The renovation construction manager, a joint venture of contractors Brasfield & Gorrie and BLOC Global Services, said the probe is being conducted by the authority, design firms and others.

However, Denson said that the authority has hired structural engineer Barter & Associates, Mobile, Ala., for an "independent" review.

He said that "certain" contractors, which he did not name, and other members of the project team "had serious concerns about the safety of the [flight-display cabinets], and the risks they presented before the accident. We do not have a full understanding of what was done or considered to address these concerns."

According to Denson, "no one affiliated with the authority was aware of these concerns before the accident."

He ordered the CM, as well as team members KPS Group, Fish Construction and Monumental Contracting Service, to "address these matters directly and promptly."

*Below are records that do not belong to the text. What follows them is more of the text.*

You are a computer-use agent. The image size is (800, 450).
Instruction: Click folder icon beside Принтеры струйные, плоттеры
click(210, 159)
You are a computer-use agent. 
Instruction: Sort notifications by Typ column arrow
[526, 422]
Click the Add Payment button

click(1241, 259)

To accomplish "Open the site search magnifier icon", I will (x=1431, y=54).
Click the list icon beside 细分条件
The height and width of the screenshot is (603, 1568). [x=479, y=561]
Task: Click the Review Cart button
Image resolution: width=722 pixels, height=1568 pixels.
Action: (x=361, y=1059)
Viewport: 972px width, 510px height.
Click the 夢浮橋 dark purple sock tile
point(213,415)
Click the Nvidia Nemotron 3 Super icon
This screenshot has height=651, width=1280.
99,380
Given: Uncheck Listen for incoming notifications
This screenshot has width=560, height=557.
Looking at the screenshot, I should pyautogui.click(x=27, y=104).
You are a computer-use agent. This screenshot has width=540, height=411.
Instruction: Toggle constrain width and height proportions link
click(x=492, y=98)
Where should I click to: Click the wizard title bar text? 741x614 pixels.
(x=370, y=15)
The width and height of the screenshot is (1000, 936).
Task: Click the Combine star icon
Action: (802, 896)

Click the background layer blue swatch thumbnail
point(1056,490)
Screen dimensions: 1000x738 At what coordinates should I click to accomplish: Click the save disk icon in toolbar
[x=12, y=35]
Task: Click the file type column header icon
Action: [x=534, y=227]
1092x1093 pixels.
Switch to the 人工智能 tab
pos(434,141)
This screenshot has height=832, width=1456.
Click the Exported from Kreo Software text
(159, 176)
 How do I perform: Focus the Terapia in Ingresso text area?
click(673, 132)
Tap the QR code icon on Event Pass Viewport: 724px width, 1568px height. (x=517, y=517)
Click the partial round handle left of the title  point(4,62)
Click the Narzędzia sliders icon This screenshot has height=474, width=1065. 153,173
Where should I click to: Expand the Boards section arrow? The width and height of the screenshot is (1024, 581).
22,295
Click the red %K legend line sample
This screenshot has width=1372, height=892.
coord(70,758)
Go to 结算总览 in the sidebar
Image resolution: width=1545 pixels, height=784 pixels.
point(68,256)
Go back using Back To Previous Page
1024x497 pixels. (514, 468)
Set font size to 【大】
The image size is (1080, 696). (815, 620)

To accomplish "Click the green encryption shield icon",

In a statement from the CM, the firms said "we have concluded that the cabinet that fell was put in place in early January 2013 and it was designed and installed to be freestanding. Brasfield & Gorrie/BLOC Global Services Group is looking into all the information we have and our team members have that can help determine why the cabinet fell over."

In a letter to airport officials, Gray Plosser, president of KPS Group, said the firm was asked to develop recommended modifications to ensure the remaining monitors are safe. LBYD Engineering was hired to develop specific design modifications, he says.

Plosser recommended the free-standing displays be moved close to the wall and attached for added support. He says the firm is preparing design documents for constructibility review. The authority confirmed on April 4 that the recommended modifications have been completed.

"We must ensure that every step in every project is fully reviewed and completed, and that transparent inspection processes take place," said the authority statement.

A spokesperson for Mayor William Bell's office declined to respond to ENR questions, but Steven Stine, an assistant city attorney, says the city was not responsible for inspecting the monitors.

"We understand that the object that fell is a movable cabinet [that] rests on the floor and is designed like entertainment centers that are found in many homes and businesses," he said. "The building code does not contemplate, and the city does not inspect, furniture or cabinetry like this."

Airport design experts disagree.

"This is a public safety issue, and the airport should have requirements that go beyond the code, if necessary, to make sure signs are structurally sound," says William Fife, a retired AECOM aviation vice president and a former manager at JFK Airport in New York City.

Renovation of an additional airport concourse is set to get under way shortly.